• _ABOUT THIS TASK_: Pictures are not part of the copy; retype all the records below exactly.

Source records
□ □ □ □

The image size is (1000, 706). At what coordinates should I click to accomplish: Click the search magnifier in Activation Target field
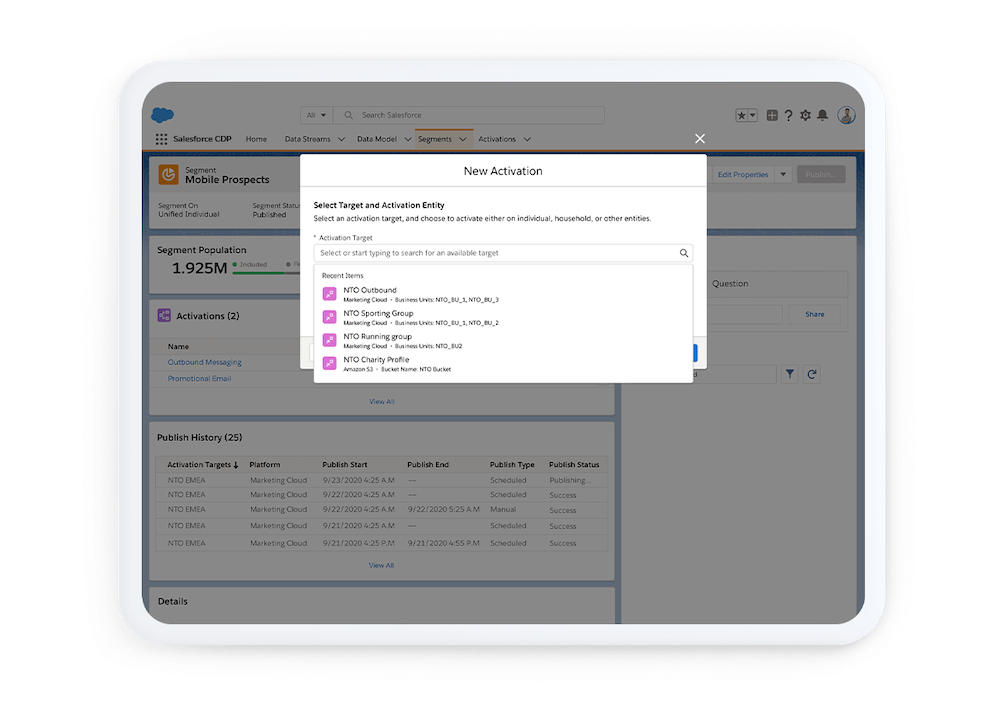tap(684, 253)
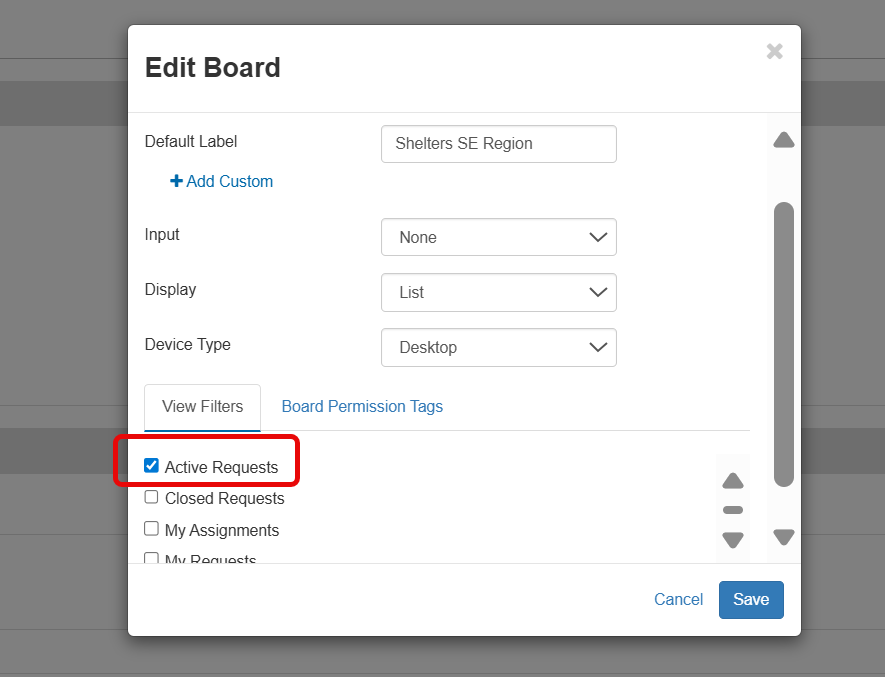Viewport: 885px width, 677px height.
Task: Uncheck the Active Requests checkbox
Action: coord(152,466)
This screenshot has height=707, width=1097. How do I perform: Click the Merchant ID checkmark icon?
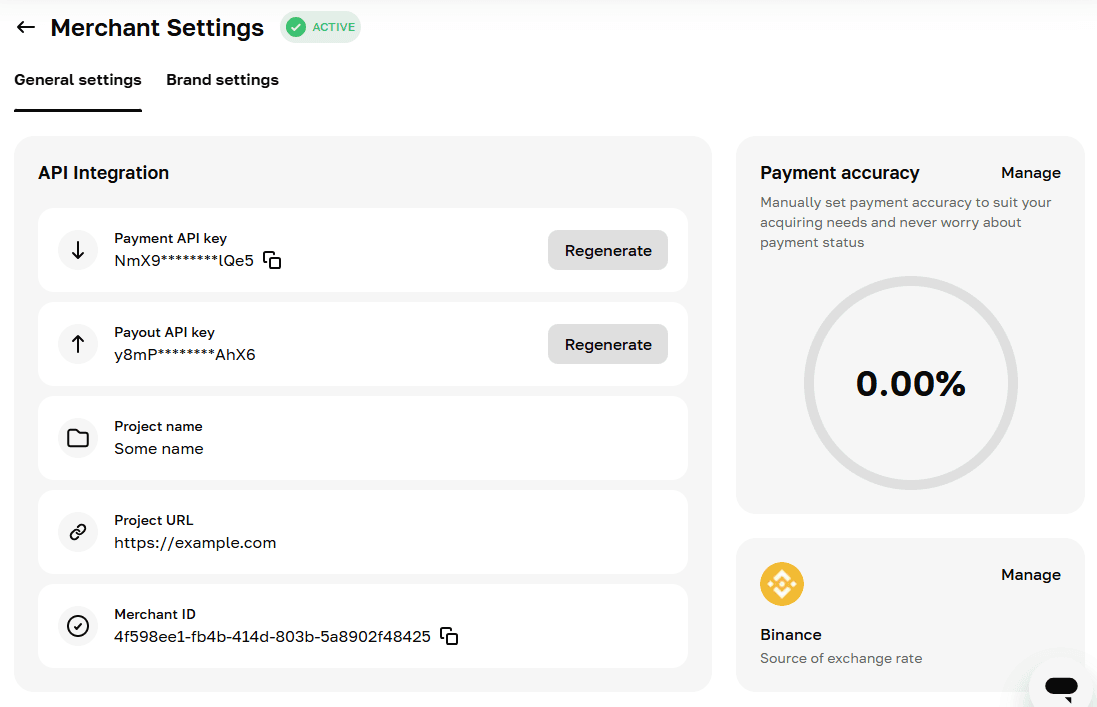[78, 625]
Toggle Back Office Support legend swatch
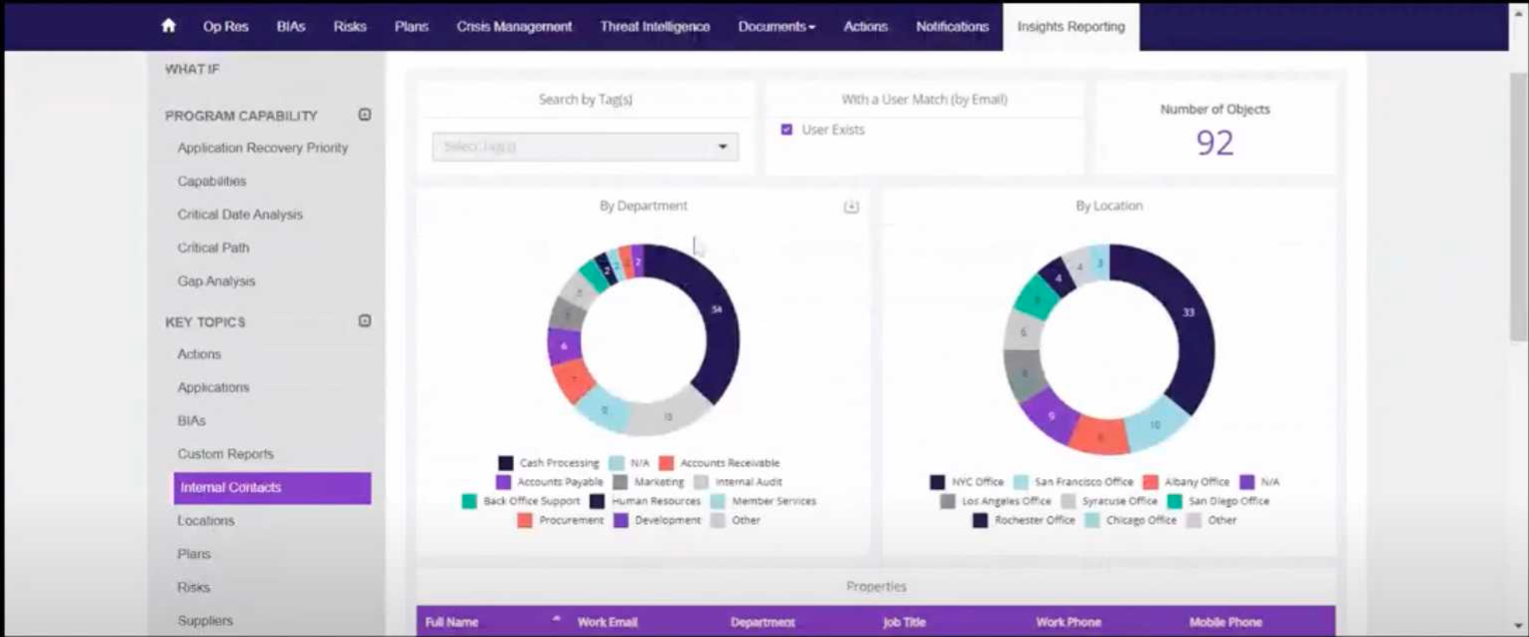This screenshot has width=1529, height=637. point(469,501)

□ □ □ □

• _ANSWER FOR THE TASK_:
The image size is (1000, 706). At what coordinates should I click to accomplish: Click the search magnifier in Activation Target field
tap(684, 253)
Viewport: 885px width, 677px height.
Task: Uncheck the Active Requests checkbox
Action: coord(152,466)
This screenshot has height=707, width=1097. How do I perform: Click the Merchant ID checkmark icon?
[78, 625]
Toggle Back Office Support legend swatch
This screenshot has width=1529, height=637. point(469,501)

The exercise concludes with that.